Writing and Art from the Middle and Beyond

Marjorie Stelmach

     Marjorie Stelmach is the author of six volumes of poetry, most recently Walking the Mist (Ashland Poetry Press). Previous volumes include Bent upon Light and A History of Disappearance (University of Tampa Press) and Without Angels (Mayapple). Her first book, Night Drawings, was selected by David Ignatow to receive the Marianne Moore Poetry Prize from Helicon Nine Editions. She was one of the three recipients of the first Missouri Biennial Award and most recently, was awarded the 2016 Chad Walsh Poetry Prize from the Beloit Poetry Journal. After thirty years of teaching high school English, she served for ten years as the first director of the Howard Nemerov Writing Scholars Program at Washington University in St. Louis. Her work has appeared in Boulevard, Cincinnati Review, Florida Review, Gettysburg Review, Hudson Review, Image, The Iowa Review, New Letters, and Tampa Review, among others.

Artist's Statement:

     

     I think many poets begin writing because, like a painful tooth that draws the tongue,  there is something that won't let go of them. Something undefined announces itself as central, but … the center of what? My first volume of poems gathered my attempts to give meaning to losses I had been too young to understand when they occurred. Loss, then, was central. David Ignatow, in his introduction to my first collection, called it “a prayerful book,” which was news to me. He was right though. He had identified a second center. Two centers? A new bewilderment. I'm still working the territory of that bewilderment, trying to find meaning in loss, seeking answers that, if they exist, exist beyond me. Over the course of six books, much has changed, but perhaps the most important has been a widening of the circle from the territory of my own search to territories other seekers have marked out for their own search. Of course, I was only making up their discoveries as I went along, but those other lives taught me.

     My current work concerns the lives of visual artists in old age, specifically how their last works draw on their own lives. I look closely at their artistic development and especially at that last painting or drawing or sculpture and try to glean something of what they discerned in living and working. Then I take on their voices or borrow a structure that seems to rhyme with their approach to art and see where it all takes me. I love the research, love finding some way to enter another life as fully as I can.
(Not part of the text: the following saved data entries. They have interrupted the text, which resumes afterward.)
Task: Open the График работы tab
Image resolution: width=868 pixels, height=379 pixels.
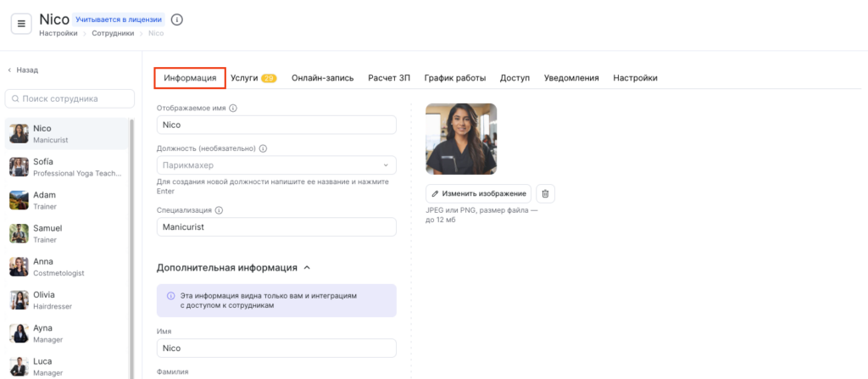Action: 455,78
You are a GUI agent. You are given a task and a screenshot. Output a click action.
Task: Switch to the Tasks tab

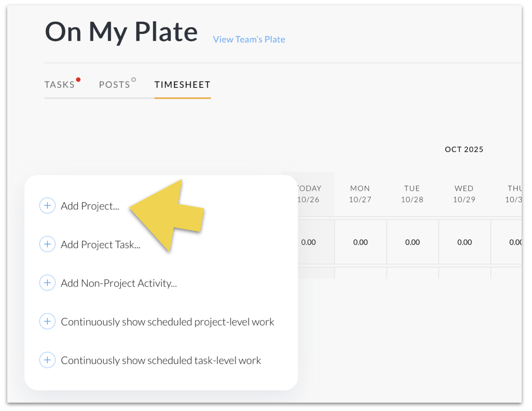(60, 85)
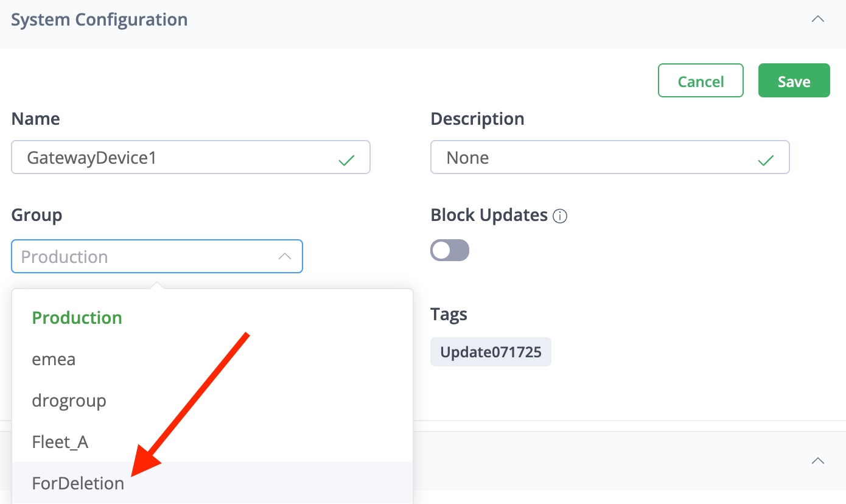Collapse the System Configuration section chevron
Viewport: 846px width, 504px height.
[x=818, y=19]
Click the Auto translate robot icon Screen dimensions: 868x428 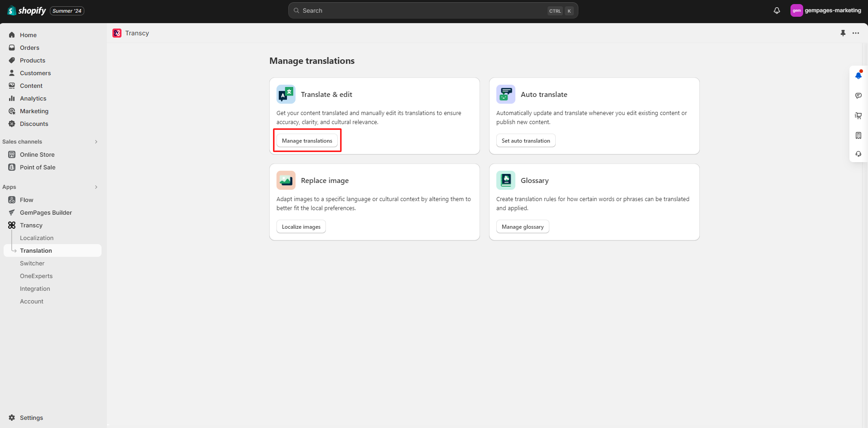click(505, 94)
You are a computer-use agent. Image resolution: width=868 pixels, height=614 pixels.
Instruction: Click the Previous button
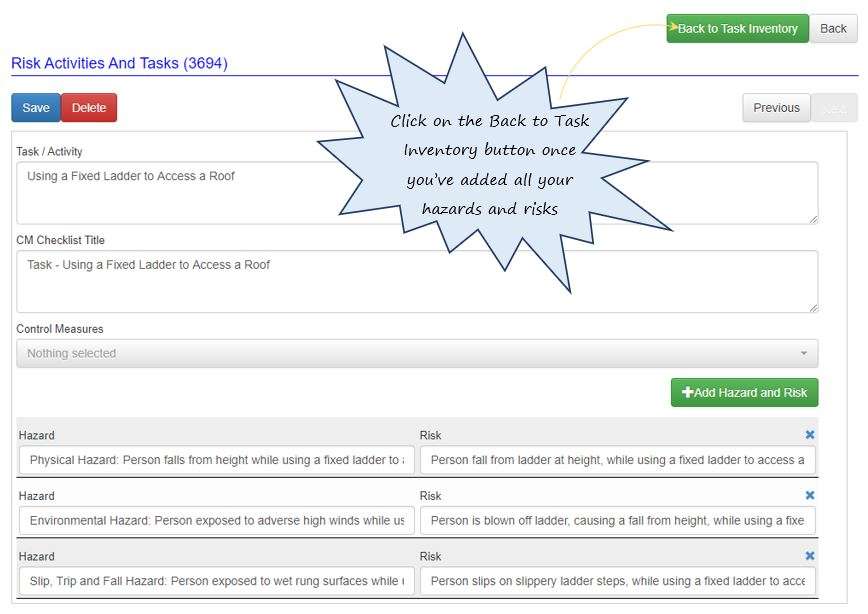(x=776, y=107)
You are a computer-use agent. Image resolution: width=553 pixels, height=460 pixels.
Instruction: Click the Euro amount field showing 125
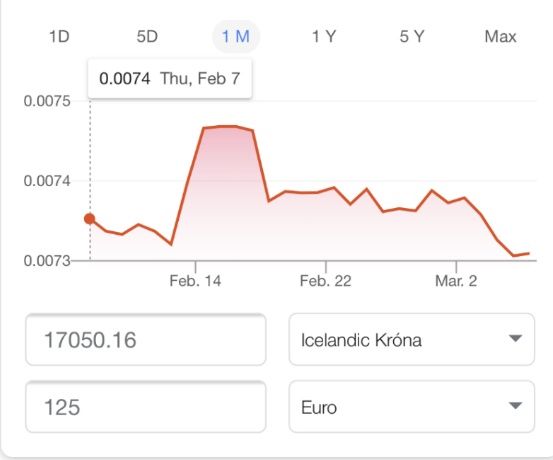coord(146,407)
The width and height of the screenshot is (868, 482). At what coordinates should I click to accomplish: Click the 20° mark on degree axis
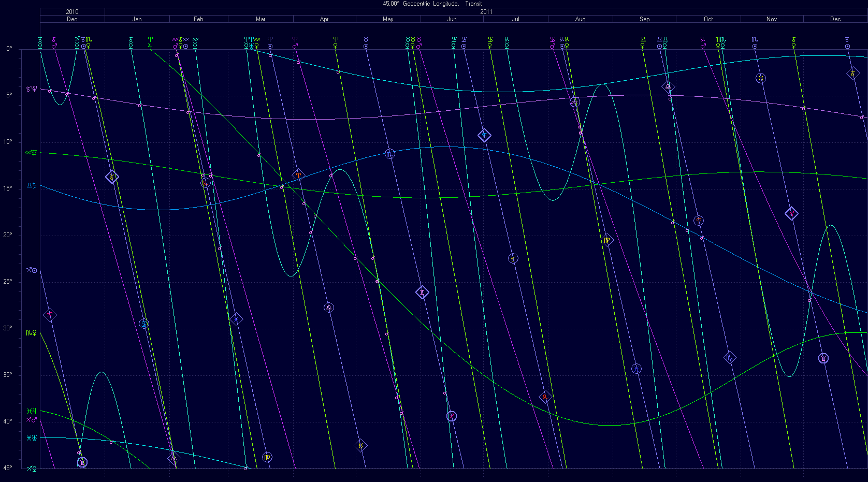click(x=9, y=235)
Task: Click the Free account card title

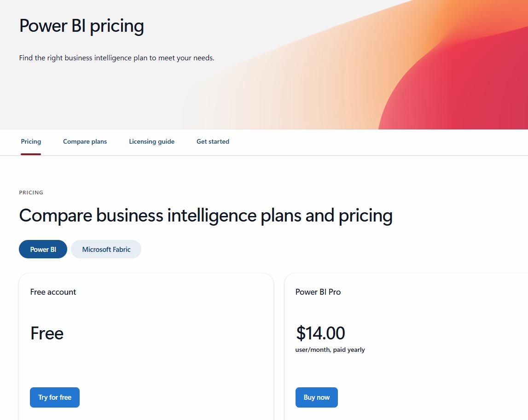Action: [53, 292]
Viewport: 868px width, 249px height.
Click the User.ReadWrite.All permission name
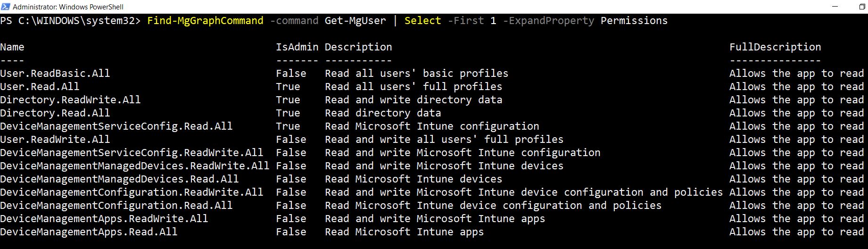coord(55,140)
I always learn something, though often it feels, as Plato claimed, that all knowledge is a retrieval of knowledge we once owned.  

     If I started writing to address my own bewilderments and longings, perhaps I kept writing because that task of finding meaning has to be endless, it has to last out our lives. What would I do if I arrived at a satisfying answer? Take up commodities trading? Or ping pong? No, I suspect I'd find a flaw in my provisional answer. Then I'd pick up my pencil and get back to work.

Grace Notes


If a sparrow dies in flight, the sky

turns inside out accepting it.

A feather may drift about for days

to mark a moving plot

with the thin blade of a name.

But no sparrow falls.


Dimly prescient, sparrows cup their seeds

in fragile domes, hollow as heavens.

In time the skies crack

and grow wide with fledglings.

Winged like eighth notes,

they hold in hollowed bones

space enough for a grave

should grace prove too slow.




              published in Night Drawings

            (Helicon Nine Editions)


Our Better Angels



Returning,

we take the old precautions:

avoid wearing white on white,

          remember in the pubs  

     to rise to no one's bait,

betray no recognition

of the sooty gargoyles

lolling above

     in their bat suits

          and tongues.

Despite our loyalties,

we toss like you

on feather pillows.

          On the underground

     we evade the gaze

of those, transparently mad,

who have boarded with us

and are speaking

     to God.


At least it's peacetime.

Even so,

there's October to weather.

          By moonrise,

     the lost ones

who huddle under bridges

will have burned the last

of the day's trash;

     some won't survive

          the night, and we

must learn again,

how to bear it.      

High on stone cornices,

          gargoyles

     sharpen icicles

on the pitiless winds,

while below in the shops

children

     are trying on bones.


As November lengthens,

it's hard to remember

our mission.      

          We're so overdue for joy,

     we hook up with strangers,

unfolding our shivering souls

beneath down comforters

that lie

     as lightly as kin

          on our bodies.  

In our reckless need, we neglect

to hide our celestial flesh,

let slip our flawlessness, allow

          our wings. By Advent,

     we remember the reason

we left here in the first place.

It wasn't the wars, the callousness,

the cold: it may be

     impossible to love you.




             published in Without Angels

                  (Mayapple Press)

Parade



The brittle cold's back. The wind at full gust,

plays the corners of my house like a toy kazoo.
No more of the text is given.